### WHAT YOU ARE ASKED TO DO
Only an exact repeat of the listing, without its images, counts as the answer.

-.-.-

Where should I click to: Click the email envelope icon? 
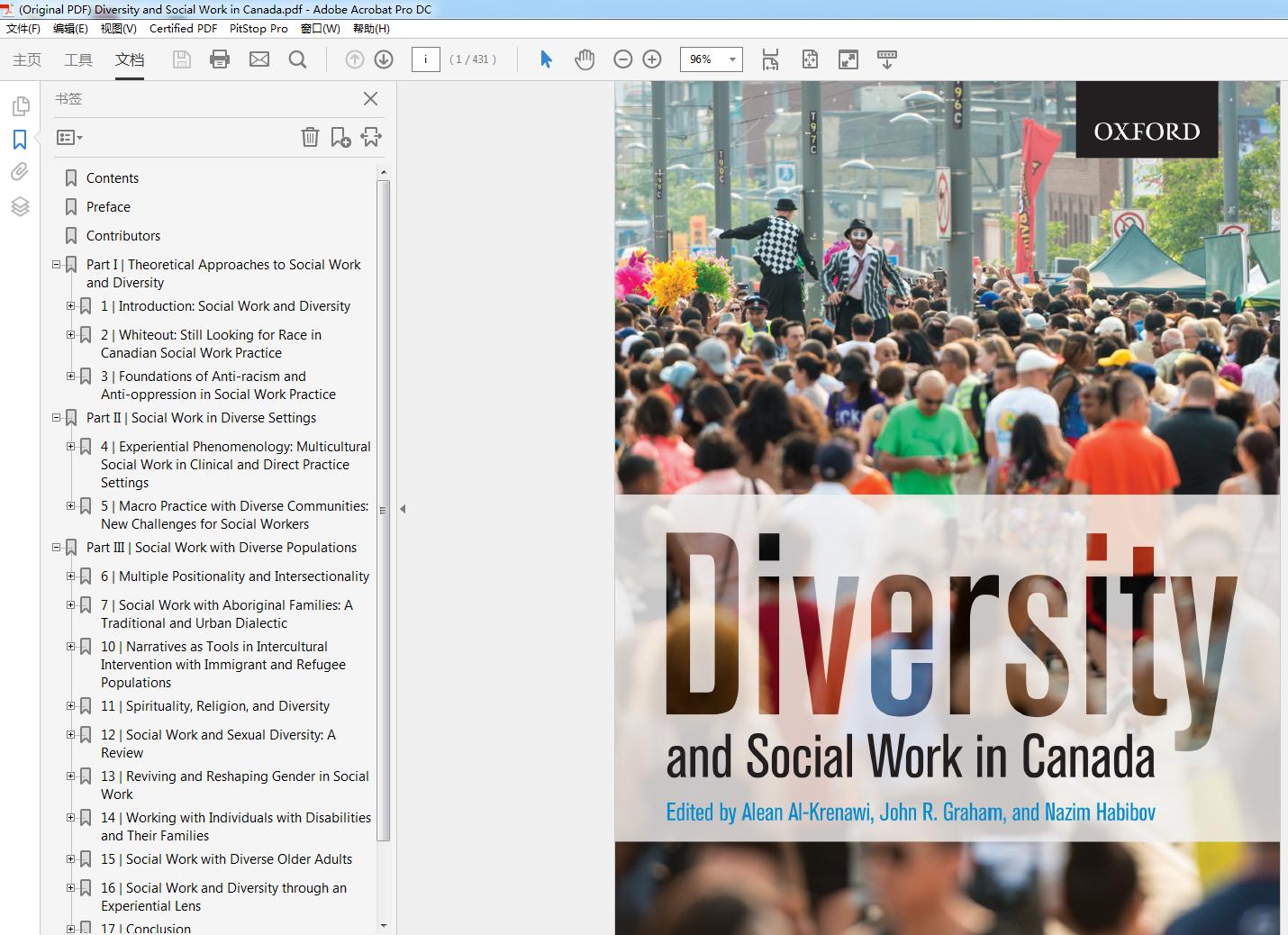click(x=259, y=59)
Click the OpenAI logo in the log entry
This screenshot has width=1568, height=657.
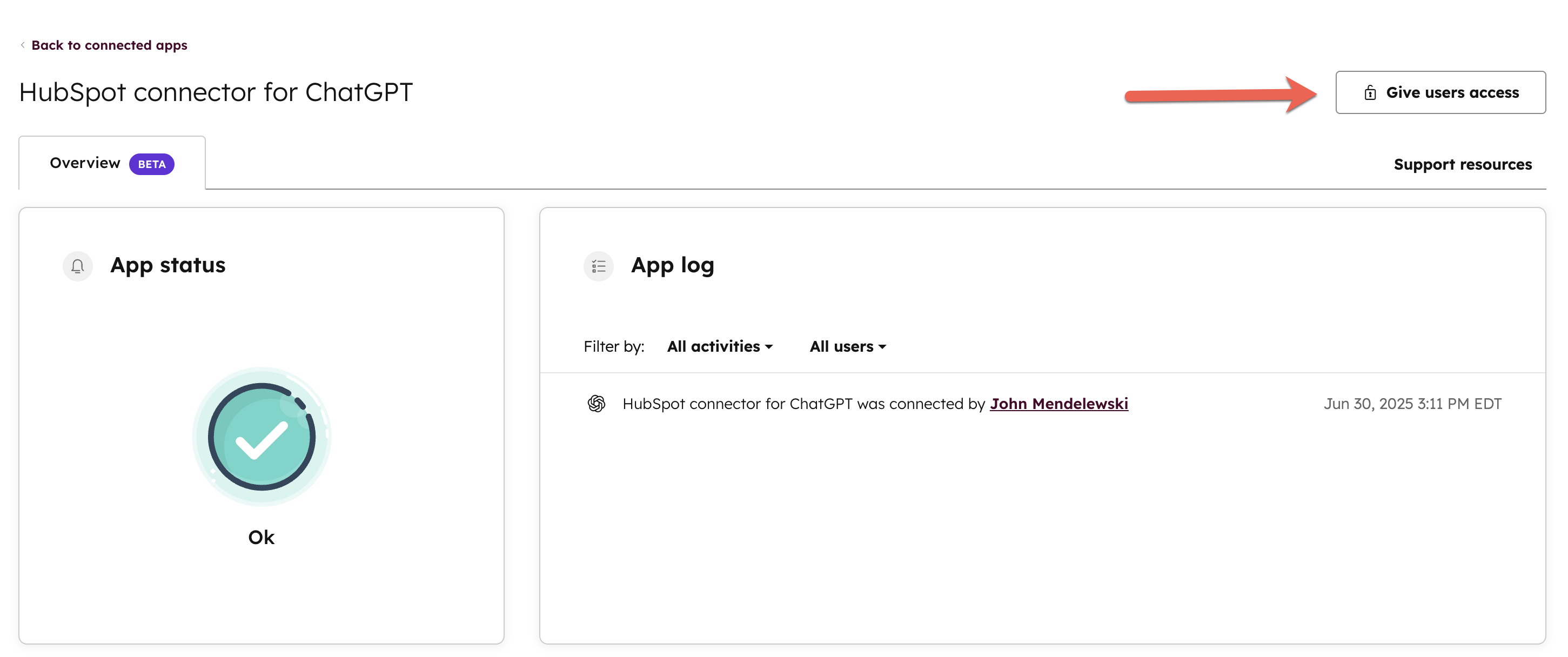pyautogui.click(x=597, y=403)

-.-.-

### TASK OUTPUT
Where should I click to: Click the email envelope icon? 
click(x=259, y=59)
Click the OpenAI logo in the log entry
This screenshot has width=1568, height=657.
pyautogui.click(x=597, y=403)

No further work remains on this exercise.